De hoofdgerechten zijn iets minder spannend. De patrijs, tegenwoordig een fazant – dat kan gebeuren als je dagelijks vers kookt – in je eigen jus is prima, de poot is wat droog. De vegetariër die voor 23 euro spruitjes bestelt, in aligoté met skeapsround, met geroosterde gist, blijft zitten met een behoorlijk fors (hoewel verder lekker) bijgerecht – maar zit toch vol. Aan de andere kant is er een fantastische ‘knolseldersteak’ met een behoorlijk intense pepersaus. Erg lekker is de compote van groene peperkorrels en rozijnen, waarbij de zeepachtige, ingelegde (en soms overweldigende) kruidigheid van de peper slim wordt beteugeld door de gedroogde zoetheid van de rozijnen.
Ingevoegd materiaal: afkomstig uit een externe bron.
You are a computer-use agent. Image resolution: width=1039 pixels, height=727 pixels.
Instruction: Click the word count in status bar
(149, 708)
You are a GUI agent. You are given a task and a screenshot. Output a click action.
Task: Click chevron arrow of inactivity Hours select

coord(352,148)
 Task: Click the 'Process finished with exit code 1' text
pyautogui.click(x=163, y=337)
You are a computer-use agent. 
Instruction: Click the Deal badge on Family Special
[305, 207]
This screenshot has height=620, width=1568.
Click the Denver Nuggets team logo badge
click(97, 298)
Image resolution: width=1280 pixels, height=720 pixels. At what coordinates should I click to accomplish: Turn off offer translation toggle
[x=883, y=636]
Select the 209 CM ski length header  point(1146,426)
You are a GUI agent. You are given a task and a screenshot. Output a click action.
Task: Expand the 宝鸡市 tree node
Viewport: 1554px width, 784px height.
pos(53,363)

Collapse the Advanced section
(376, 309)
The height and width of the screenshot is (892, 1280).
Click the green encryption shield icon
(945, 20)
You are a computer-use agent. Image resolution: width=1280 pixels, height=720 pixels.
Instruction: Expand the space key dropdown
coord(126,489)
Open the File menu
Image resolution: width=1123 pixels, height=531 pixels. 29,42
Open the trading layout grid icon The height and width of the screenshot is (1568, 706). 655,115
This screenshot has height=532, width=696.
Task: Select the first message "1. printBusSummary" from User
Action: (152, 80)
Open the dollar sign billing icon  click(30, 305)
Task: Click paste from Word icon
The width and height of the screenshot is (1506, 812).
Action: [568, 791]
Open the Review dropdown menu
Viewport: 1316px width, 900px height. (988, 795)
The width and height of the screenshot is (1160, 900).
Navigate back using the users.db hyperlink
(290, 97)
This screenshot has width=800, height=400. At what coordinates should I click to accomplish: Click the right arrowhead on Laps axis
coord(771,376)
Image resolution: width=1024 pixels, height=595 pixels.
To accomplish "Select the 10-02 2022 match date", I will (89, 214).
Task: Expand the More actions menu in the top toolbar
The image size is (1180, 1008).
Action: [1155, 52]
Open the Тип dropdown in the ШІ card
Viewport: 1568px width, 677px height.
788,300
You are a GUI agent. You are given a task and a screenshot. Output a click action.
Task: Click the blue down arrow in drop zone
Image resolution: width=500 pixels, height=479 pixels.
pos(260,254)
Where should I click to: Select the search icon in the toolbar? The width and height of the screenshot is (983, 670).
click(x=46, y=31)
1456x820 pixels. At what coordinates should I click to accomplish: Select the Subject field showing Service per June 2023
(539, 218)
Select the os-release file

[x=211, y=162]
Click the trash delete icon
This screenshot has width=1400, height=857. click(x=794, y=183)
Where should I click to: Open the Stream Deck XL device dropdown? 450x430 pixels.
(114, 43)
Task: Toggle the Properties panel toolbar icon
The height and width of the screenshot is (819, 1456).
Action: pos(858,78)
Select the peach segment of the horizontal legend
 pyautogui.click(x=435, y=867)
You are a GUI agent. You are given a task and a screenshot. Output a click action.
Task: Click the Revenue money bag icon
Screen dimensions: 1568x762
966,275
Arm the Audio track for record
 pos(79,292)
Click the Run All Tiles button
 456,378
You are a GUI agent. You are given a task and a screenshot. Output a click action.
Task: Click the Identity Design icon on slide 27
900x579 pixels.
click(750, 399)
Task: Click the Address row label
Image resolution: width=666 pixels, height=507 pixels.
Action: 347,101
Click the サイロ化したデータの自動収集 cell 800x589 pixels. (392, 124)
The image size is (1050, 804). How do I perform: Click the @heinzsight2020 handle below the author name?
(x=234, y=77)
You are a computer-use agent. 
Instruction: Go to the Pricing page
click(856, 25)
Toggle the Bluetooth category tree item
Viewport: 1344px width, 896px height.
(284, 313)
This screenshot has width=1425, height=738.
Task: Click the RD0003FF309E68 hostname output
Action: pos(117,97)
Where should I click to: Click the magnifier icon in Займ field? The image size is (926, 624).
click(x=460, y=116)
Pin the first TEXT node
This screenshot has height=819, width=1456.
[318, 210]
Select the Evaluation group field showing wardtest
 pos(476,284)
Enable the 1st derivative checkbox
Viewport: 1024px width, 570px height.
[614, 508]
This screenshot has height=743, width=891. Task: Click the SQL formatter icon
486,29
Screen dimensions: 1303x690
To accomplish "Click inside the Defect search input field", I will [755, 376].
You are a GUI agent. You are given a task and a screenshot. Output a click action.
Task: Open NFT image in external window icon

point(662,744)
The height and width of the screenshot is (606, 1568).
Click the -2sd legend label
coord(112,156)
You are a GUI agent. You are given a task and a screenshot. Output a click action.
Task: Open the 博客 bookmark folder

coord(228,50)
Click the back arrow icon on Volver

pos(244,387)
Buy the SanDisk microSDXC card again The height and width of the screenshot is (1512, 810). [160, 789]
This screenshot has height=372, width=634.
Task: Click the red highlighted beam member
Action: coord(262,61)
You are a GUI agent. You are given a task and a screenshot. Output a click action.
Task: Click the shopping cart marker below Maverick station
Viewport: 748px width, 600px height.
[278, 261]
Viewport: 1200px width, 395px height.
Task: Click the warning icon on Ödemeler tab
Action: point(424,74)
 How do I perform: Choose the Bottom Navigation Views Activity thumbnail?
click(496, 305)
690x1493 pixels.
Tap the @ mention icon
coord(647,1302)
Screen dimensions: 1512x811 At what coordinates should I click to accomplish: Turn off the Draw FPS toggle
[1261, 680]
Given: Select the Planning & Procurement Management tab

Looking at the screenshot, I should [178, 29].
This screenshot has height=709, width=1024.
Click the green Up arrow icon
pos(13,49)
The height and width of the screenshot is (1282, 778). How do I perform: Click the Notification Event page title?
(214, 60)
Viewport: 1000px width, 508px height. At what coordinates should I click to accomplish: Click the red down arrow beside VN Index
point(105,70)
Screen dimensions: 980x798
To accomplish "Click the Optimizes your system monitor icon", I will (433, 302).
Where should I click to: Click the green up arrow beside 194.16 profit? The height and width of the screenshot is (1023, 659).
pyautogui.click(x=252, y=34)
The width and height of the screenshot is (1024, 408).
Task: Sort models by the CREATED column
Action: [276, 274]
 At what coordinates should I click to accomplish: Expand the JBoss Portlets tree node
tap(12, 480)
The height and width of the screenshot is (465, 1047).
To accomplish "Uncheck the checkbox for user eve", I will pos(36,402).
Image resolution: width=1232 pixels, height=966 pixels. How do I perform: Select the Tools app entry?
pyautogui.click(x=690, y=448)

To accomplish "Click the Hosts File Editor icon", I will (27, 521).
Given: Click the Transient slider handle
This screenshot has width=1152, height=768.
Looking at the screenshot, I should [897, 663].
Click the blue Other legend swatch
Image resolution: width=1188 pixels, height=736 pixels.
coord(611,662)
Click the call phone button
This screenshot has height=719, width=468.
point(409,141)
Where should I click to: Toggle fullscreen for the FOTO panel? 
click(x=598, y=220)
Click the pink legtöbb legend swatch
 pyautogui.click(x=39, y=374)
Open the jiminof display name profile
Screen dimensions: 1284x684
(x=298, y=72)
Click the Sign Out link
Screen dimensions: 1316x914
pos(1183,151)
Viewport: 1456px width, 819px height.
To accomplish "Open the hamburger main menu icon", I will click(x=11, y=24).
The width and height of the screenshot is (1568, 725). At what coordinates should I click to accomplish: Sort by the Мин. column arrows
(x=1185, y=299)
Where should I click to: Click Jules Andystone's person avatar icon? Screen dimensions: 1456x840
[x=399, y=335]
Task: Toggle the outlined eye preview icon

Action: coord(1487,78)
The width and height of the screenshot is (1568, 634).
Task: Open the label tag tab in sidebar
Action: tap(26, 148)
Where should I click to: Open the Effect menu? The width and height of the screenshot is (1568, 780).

De schol (naast het menu) is goed gaar: gekookt maar niet papperig; de schil is zwaar verbrand, eigenlijk lekker, al is het hier en daar wat te zwart en daardoor bitter. Een licht gekoelde Pinot Noir past hier goed bij. Vooral bij de strandkrabbisque, die vol, rijk en bevredigend is, maar ook weer erg lekker. En dat is meteen het grote kritiekpunt: iedere bowl is een knaller. Dat kan de smaakpapillen op een gegeven moment een beetje saai maken.
Bij Trafo kun je gezellig en betaalbaar dineren, vooral vegetarisch. Hoesbergen kookt technisch goed, zijn kookkunsten zijn tiptop in orde (behalve misschien die fazantenpoot). Hij maakt eigentijdse versies van klassieke gerechten, maar ook minder alledaagse, verrassende en swingende eigen combinaties. Tegen het einde van het menu zul je echter merken dat hij alles propt met zout en umami. Begrijp me niet verkeerd: een hoge smaak geeft natuurlijk ook veel voldoening en niet iedereen eet het hele menu achter elkaar op. Maar soms is het zoutvat ook een manier voor een kok om zich een beetje te verstoppen. Misschien moet hij wat meer op zijn palet en ideeën vertrouwen.